**THE TASK**
Would you return the lines between the one holding "868x445 pixels." and the one holding "This screenshot has", inclusive, and only those, exactly as they stand in the listing below?

**DATA SHOWN**

"""

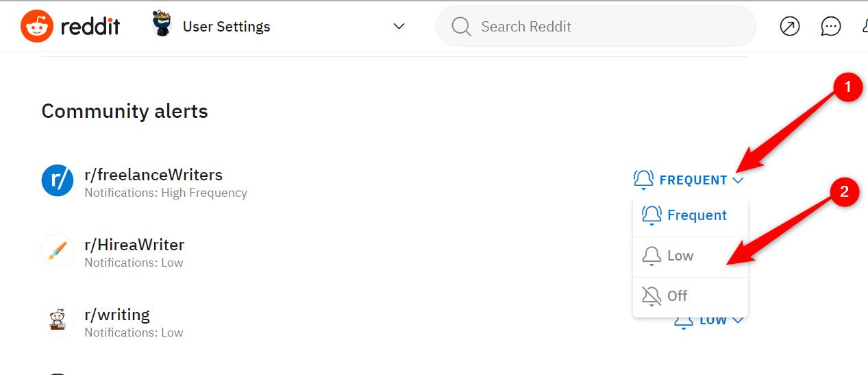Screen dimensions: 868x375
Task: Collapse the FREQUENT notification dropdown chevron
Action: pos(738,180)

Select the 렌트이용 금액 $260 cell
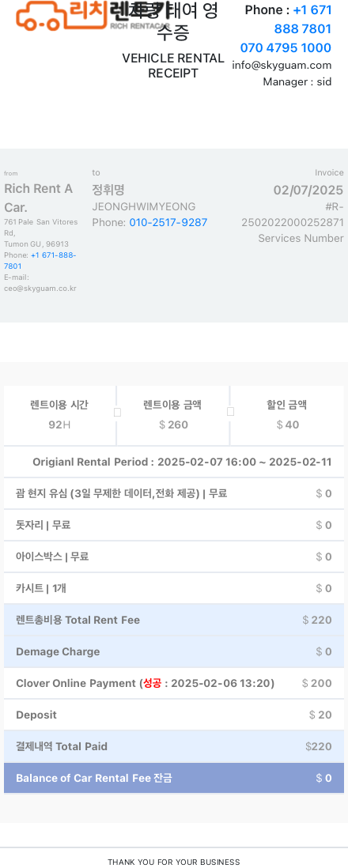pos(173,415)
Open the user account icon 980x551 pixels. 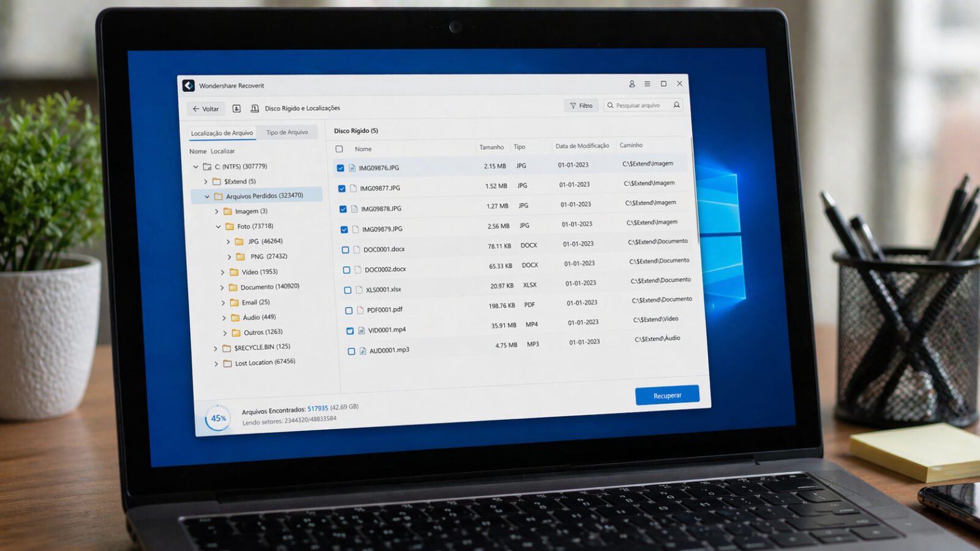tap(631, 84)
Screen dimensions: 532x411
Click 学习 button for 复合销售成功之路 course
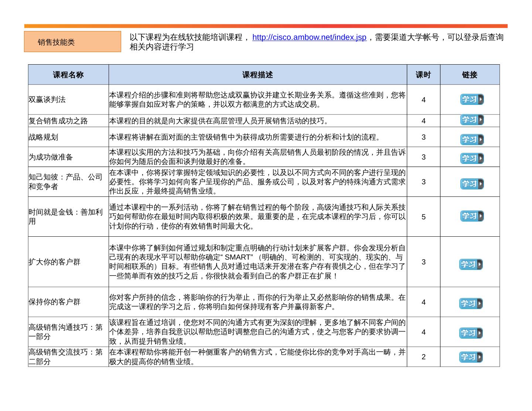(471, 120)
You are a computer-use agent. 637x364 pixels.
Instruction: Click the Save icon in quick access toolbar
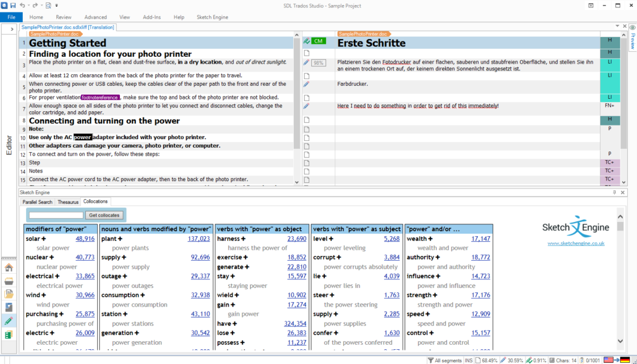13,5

"""
"""

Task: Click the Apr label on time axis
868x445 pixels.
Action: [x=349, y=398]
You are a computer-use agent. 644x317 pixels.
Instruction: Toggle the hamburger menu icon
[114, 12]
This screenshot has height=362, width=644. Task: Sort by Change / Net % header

"""
"""

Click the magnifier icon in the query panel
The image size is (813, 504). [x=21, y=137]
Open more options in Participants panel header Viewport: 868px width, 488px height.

"""

**RESPONSE AREA**
868x445 pixels.
Action: [x=349, y=398]
You are a computer-use agent. 644x317 pixels.
Instruction: Toggle the hamburger menu icon
[114, 12]
This screenshot has height=362, width=644. Task: Sort by Change / Net % header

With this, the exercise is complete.